→ Exercise input

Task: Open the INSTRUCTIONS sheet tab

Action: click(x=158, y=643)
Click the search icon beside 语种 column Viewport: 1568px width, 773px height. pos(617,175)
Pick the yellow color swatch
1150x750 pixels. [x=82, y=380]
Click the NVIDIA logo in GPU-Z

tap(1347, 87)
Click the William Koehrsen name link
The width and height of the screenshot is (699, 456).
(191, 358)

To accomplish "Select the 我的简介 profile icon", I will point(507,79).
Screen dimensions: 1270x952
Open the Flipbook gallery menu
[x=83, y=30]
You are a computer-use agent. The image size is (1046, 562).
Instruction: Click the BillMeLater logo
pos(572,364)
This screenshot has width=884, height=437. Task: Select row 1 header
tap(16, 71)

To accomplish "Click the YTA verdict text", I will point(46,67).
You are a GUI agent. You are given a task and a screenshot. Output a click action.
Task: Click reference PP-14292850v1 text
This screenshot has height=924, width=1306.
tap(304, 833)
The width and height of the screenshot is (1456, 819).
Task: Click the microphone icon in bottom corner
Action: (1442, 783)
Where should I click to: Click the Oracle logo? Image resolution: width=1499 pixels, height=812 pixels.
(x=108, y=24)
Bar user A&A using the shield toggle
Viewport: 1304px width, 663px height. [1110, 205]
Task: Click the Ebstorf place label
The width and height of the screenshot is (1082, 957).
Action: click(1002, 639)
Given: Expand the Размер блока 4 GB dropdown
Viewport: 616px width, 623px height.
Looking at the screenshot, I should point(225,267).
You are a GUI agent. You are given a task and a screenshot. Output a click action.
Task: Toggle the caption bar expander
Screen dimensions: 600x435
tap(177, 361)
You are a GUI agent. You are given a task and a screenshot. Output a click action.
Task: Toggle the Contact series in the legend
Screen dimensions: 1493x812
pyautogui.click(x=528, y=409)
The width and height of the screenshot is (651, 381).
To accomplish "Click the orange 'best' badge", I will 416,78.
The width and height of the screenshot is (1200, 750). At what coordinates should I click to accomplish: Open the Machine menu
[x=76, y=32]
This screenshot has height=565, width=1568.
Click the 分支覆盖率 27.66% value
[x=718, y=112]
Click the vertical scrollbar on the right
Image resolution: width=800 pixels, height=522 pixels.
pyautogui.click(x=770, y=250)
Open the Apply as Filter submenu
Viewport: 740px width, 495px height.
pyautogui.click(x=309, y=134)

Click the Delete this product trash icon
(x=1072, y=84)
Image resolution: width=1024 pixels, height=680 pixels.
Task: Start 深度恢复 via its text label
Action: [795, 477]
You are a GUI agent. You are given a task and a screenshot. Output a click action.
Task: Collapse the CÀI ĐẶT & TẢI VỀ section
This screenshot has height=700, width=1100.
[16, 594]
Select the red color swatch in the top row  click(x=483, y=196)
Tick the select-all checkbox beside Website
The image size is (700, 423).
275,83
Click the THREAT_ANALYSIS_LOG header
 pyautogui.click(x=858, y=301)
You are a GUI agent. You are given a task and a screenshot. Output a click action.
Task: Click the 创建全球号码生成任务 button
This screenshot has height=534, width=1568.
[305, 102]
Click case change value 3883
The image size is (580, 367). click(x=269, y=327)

→ What is required
Transcribe every line of the records above without any changes.

→ Result of this task
Task: Open the INSTRUCTIONS sheet tab

Action: click(x=158, y=643)
Click the search icon beside 语种 column Viewport: 1568px width, 773px height. pos(617,175)
Pick the yellow color swatch
1150x750 pixels. [x=82, y=380]
Click the NVIDIA logo in GPU-Z

tap(1347, 87)
Click the William Koehrsen name link
The width and height of the screenshot is (699, 456).
(191, 358)

To accomplish "Select the 我的简介 profile icon", I will point(507,79).
Screen dimensions: 1270x952
Open the Flipbook gallery menu
[x=83, y=30]
You are a computer-use agent. The image size is (1046, 562).
Instruction: Click the BillMeLater logo
pos(572,364)
This screenshot has width=884, height=437. Task: Select row 1 header
tap(16, 71)

To accomplish "Click the YTA verdict text", I will point(46,67).
You are a GUI agent. You are given a task and a screenshot. Output a click action.
Task: Click reference PP-14292850v1 text
This screenshot has height=924, width=1306.
tap(304, 833)
The width and height of the screenshot is (1456, 819).
Task: Click the microphone icon in bottom corner
Action: (1442, 783)
Where should I click to: Click the Oracle logo? Image resolution: width=1499 pixels, height=812 pixels.
(x=108, y=24)
Bar user A&A using the shield toggle
Viewport: 1304px width, 663px height. [1110, 205]
Task: Click the Ebstorf place label
The width and height of the screenshot is (1082, 957).
Action: click(1002, 639)
Given: Expand the Размер блока 4 GB dropdown
Viewport: 616px width, 623px height.
Looking at the screenshot, I should point(225,267).
You are a GUI agent. You are given a task and a screenshot. Output a click action.
Task: Toggle the caption bar expander
Screen dimensions: 600x435
tap(177, 361)
You are a GUI agent. You are given a task and a screenshot. Output a click action.
Task: Toggle the Contact series in the legend
Screen dimensions: 1493x812
pyautogui.click(x=528, y=409)
The width and height of the screenshot is (651, 381).
To accomplish "Click the orange 'best' badge", I will 416,78.
The width and height of the screenshot is (1200, 750). At what coordinates should I click to accomplish: Open the Machine menu
[x=76, y=32]
This screenshot has height=565, width=1568.
Click the 分支覆盖率 27.66% value
[x=718, y=112]
Click the vertical scrollbar on the right
Image resolution: width=800 pixels, height=522 pixels.
pyautogui.click(x=770, y=250)
Open the Apply as Filter submenu
Viewport: 740px width, 495px height.
pyautogui.click(x=309, y=134)

Click the Delete this product trash icon
(x=1072, y=84)
Image resolution: width=1024 pixels, height=680 pixels.
Task: Start 深度恢复 via its text label
Action: [795, 477]
You are a GUI agent. You are given a task and a screenshot. Output a click action.
Task: Collapse the CÀI ĐẶT & TẢI VỀ section
This screenshot has height=700, width=1100.
[16, 594]
Select the red color swatch in the top row  click(x=483, y=196)
Tick the select-all checkbox beside Website
The image size is (700, 423).
275,83
Click the THREAT_ANALYSIS_LOG header
 pyautogui.click(x=858, y=301)
You are a GUI agent. You are given a task and a screenshot. Output a click action.
Task: Click the 创建全球号码生成任务 button
This screenshot has height=534, width=1568.
[305, 102]
Click case change value 3883
The image size is (580, 367). click(x=269, y=327)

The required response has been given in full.